**STATED TASK**
State the number of lines in the listing below that contain the word "above", treating uppercase and lowercase as distinct, and give only that number.

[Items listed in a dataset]
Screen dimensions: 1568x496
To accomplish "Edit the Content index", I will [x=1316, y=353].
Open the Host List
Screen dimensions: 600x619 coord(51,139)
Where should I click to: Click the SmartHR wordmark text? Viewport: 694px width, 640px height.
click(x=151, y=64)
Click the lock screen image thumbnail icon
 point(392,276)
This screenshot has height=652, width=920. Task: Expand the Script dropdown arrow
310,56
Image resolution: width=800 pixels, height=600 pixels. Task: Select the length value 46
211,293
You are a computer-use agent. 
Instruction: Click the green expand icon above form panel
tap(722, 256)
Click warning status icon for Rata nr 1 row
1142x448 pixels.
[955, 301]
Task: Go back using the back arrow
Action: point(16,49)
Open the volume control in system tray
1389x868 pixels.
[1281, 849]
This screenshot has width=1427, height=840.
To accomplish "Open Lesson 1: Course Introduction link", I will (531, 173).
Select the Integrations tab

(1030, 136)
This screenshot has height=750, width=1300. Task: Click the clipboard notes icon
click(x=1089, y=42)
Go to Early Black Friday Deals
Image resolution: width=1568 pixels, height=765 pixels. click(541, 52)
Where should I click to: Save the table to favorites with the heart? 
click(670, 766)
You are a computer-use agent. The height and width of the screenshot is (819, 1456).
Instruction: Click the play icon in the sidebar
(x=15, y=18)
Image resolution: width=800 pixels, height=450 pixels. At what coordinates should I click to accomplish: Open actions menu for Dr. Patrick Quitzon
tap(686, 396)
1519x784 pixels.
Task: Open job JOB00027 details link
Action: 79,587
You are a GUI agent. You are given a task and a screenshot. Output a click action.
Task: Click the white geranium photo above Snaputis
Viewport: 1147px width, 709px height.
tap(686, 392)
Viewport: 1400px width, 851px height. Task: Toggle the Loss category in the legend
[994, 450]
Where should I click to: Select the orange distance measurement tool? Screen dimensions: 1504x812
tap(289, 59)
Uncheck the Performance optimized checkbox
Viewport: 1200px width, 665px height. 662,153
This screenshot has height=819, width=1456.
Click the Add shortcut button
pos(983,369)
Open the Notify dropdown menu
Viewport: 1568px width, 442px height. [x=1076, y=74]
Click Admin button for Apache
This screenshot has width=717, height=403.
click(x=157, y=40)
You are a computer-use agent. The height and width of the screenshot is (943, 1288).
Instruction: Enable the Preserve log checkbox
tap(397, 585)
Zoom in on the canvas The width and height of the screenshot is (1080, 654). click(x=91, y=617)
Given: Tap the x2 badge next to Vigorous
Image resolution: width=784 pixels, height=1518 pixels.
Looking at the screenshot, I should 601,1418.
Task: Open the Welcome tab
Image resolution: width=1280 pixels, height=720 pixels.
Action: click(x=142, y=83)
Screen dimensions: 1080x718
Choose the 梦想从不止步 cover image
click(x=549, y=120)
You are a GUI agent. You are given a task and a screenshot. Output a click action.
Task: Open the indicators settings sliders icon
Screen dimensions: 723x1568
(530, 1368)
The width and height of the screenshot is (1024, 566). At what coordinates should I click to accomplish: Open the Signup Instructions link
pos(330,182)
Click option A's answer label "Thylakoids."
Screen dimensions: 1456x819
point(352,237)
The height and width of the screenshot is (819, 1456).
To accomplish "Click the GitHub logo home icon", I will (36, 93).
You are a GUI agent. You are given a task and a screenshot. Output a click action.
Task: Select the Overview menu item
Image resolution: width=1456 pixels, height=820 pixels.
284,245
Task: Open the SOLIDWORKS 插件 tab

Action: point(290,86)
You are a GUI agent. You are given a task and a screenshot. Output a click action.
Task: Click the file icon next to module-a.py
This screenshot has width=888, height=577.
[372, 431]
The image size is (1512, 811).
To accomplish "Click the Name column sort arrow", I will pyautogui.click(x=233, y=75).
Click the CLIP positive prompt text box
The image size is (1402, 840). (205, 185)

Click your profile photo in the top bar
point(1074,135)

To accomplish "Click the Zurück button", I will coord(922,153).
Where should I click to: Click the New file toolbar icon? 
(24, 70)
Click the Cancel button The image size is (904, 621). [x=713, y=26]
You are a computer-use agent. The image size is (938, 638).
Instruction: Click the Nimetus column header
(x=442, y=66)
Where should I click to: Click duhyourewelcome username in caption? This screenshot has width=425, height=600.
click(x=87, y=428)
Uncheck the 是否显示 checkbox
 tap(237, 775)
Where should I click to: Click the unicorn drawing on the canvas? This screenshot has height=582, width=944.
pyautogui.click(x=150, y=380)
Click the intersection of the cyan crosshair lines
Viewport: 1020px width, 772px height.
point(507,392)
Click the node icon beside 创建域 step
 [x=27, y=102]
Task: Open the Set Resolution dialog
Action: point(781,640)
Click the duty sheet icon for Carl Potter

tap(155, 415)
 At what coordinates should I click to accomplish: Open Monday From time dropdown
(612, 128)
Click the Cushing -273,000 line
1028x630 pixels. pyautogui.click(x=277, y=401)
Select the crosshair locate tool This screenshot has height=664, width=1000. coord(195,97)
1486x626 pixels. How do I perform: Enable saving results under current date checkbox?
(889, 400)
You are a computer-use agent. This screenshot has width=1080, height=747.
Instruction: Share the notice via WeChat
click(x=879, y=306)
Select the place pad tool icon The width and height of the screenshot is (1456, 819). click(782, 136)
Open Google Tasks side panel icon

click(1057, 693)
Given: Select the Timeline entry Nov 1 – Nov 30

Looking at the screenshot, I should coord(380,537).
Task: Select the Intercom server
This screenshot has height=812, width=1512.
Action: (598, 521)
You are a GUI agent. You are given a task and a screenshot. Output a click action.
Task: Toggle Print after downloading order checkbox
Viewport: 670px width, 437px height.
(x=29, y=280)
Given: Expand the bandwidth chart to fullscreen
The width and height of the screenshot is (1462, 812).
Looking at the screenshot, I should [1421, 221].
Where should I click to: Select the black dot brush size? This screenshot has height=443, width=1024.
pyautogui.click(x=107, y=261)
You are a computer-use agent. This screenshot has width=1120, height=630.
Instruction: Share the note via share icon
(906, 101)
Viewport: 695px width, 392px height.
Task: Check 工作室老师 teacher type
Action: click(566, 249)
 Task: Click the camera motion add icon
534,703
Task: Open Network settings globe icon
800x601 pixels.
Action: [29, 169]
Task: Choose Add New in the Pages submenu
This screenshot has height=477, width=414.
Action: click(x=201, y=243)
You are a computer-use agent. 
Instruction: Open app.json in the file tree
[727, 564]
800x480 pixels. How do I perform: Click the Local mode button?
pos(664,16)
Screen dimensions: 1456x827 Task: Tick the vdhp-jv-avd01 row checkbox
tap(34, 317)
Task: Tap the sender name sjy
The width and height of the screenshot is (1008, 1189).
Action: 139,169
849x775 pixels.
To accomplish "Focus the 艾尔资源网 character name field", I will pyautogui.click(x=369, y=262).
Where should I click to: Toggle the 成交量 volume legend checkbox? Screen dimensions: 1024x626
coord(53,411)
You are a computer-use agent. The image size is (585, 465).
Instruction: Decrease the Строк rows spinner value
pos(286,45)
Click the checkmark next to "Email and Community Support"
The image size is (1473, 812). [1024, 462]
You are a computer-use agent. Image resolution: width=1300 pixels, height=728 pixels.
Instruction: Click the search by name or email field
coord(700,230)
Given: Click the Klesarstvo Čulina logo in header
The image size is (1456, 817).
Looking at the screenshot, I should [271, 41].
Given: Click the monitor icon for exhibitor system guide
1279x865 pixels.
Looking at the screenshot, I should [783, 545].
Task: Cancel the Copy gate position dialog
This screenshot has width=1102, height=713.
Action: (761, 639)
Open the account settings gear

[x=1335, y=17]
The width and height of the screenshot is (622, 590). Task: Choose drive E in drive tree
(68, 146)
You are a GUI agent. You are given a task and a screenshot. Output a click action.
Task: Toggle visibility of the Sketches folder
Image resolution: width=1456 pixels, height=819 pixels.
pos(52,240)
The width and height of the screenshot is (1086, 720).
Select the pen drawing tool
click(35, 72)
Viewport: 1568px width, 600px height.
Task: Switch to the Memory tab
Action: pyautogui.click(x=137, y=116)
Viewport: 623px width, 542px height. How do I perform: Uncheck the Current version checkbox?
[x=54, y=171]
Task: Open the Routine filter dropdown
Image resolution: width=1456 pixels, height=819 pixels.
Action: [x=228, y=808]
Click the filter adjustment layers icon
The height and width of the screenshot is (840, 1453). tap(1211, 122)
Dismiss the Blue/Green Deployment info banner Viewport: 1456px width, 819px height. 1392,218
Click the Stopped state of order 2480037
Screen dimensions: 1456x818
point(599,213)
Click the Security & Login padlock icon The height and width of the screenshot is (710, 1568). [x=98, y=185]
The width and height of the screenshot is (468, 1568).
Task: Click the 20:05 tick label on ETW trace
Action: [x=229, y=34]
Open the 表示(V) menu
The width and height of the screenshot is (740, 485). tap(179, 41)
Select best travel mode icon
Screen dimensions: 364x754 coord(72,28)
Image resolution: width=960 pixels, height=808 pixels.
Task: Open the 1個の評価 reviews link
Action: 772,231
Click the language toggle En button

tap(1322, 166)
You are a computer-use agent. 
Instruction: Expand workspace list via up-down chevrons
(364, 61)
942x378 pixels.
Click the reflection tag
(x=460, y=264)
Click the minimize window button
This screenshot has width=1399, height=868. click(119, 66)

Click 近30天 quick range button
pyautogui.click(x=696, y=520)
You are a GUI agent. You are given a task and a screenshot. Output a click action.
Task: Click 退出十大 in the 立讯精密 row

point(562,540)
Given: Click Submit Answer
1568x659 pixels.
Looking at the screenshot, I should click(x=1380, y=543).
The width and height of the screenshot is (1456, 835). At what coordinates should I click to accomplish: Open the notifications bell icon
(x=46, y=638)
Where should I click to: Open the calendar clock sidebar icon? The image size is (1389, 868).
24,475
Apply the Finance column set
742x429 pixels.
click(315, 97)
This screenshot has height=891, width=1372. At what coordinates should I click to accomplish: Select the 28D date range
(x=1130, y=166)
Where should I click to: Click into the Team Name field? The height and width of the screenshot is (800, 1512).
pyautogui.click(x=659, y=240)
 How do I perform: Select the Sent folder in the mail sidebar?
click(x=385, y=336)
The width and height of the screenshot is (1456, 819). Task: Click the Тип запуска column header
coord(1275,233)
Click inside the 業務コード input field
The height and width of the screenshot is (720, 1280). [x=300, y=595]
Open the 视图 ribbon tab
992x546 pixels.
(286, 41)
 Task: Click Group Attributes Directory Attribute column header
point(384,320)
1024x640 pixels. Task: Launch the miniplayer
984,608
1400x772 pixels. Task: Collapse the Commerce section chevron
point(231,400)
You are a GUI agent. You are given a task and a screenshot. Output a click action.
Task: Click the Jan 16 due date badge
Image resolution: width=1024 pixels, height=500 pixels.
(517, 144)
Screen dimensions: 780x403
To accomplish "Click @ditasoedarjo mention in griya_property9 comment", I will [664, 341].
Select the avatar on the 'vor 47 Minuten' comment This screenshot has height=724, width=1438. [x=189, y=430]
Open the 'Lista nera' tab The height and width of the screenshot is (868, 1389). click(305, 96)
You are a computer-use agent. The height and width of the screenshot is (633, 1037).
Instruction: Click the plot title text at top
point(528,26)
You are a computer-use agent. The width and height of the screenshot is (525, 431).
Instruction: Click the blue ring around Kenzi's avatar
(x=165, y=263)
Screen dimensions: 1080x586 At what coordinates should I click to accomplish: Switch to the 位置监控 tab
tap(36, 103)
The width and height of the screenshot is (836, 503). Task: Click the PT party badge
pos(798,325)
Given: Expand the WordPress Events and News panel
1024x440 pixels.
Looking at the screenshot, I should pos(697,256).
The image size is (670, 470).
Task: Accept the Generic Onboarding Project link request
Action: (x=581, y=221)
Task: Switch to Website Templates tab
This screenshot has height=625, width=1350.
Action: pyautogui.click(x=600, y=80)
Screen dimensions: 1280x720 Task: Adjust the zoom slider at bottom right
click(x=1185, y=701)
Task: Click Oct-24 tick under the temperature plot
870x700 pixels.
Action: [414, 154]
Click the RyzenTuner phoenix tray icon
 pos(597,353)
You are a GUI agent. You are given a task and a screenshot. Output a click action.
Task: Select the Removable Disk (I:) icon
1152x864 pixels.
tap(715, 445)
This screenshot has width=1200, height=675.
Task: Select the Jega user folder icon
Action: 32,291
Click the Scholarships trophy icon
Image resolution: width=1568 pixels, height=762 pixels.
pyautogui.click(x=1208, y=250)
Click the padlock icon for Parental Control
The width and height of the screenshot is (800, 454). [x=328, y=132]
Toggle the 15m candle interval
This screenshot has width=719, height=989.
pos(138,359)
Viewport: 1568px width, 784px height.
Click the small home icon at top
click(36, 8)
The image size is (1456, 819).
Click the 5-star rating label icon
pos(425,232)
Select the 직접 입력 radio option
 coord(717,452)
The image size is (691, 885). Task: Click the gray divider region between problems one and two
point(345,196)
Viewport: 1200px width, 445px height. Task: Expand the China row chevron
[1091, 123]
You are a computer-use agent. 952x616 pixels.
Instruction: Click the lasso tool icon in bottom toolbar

**SOLUTION TO THIS PROBLEM**
2